[REQUIRED WORK]
Give back every entry precisely as written, without any of the images.

[Collected data]
====

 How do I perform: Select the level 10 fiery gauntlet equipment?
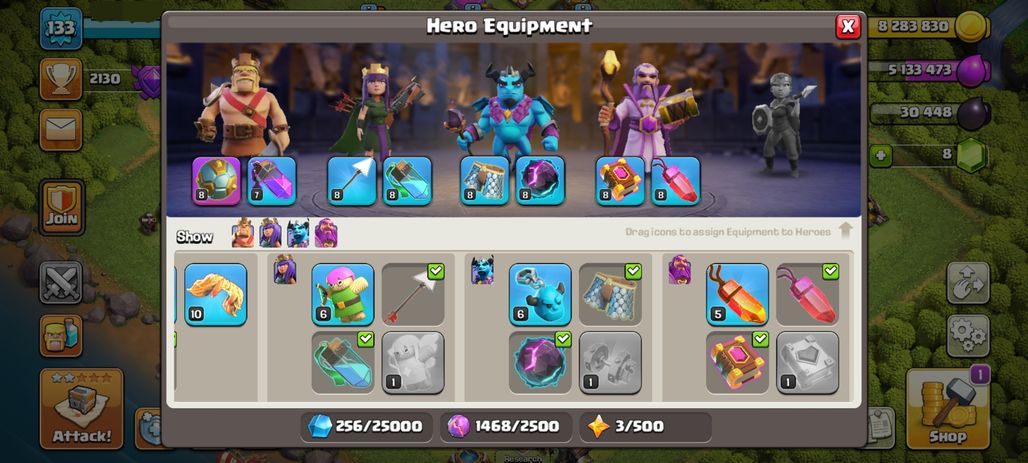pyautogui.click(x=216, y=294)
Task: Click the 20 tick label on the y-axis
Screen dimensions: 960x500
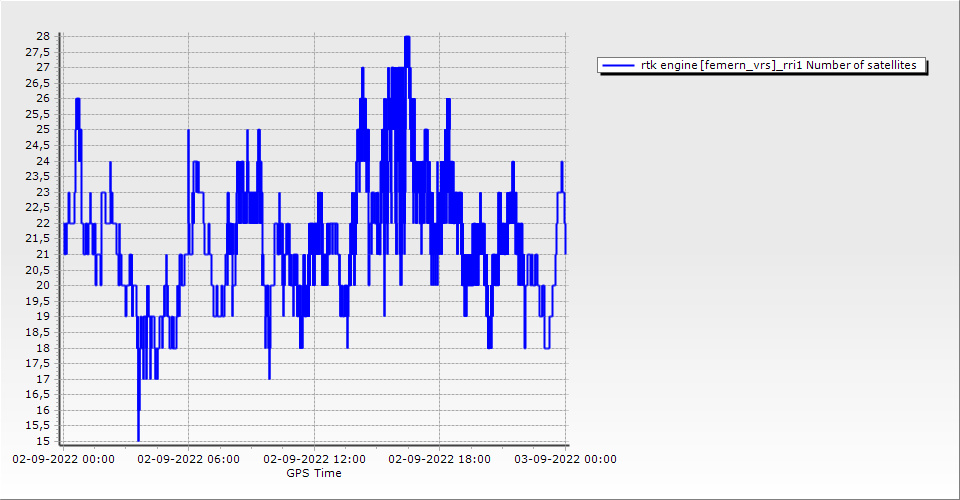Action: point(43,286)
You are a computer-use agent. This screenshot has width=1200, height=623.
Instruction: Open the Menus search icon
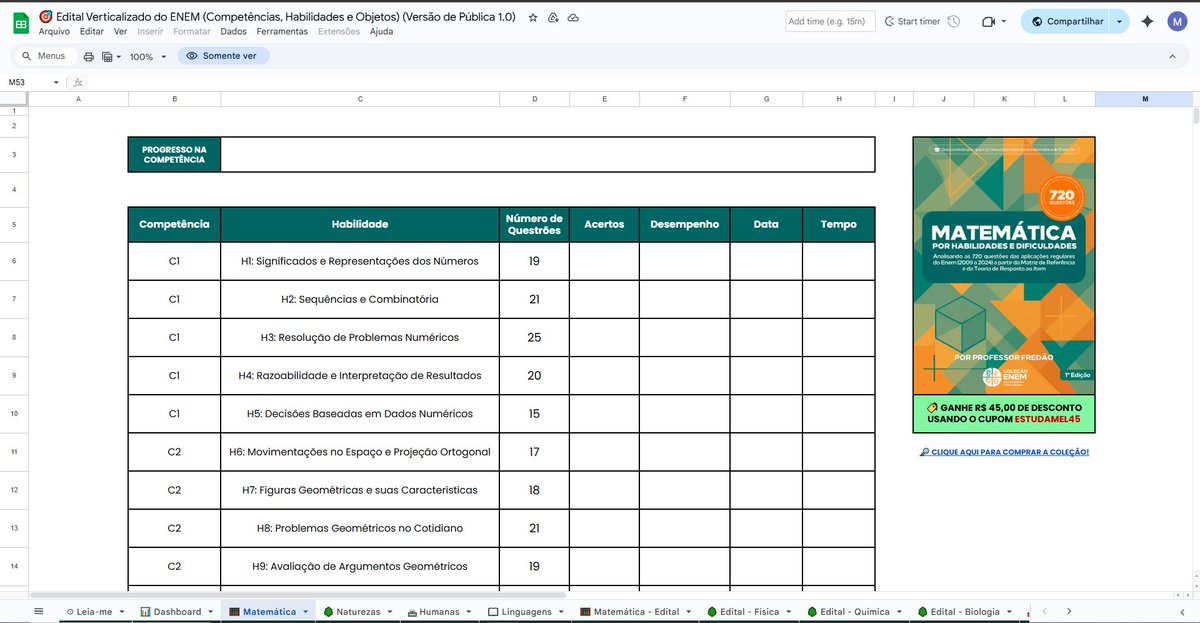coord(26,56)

====

[RESULT BELOW]
 How do I perform: Select the level 10 fiery gauntlet equipment?
pyautogui.click(x=216, y=294)
Task: Click the 20 tick label on the y-axis
Screen dimensions: 960x500
Action: point(43,286)
You are a computer-use agent. This screenshot has width=1200, height=623.
Instruction: Open the Menus search icon
coord(26,56)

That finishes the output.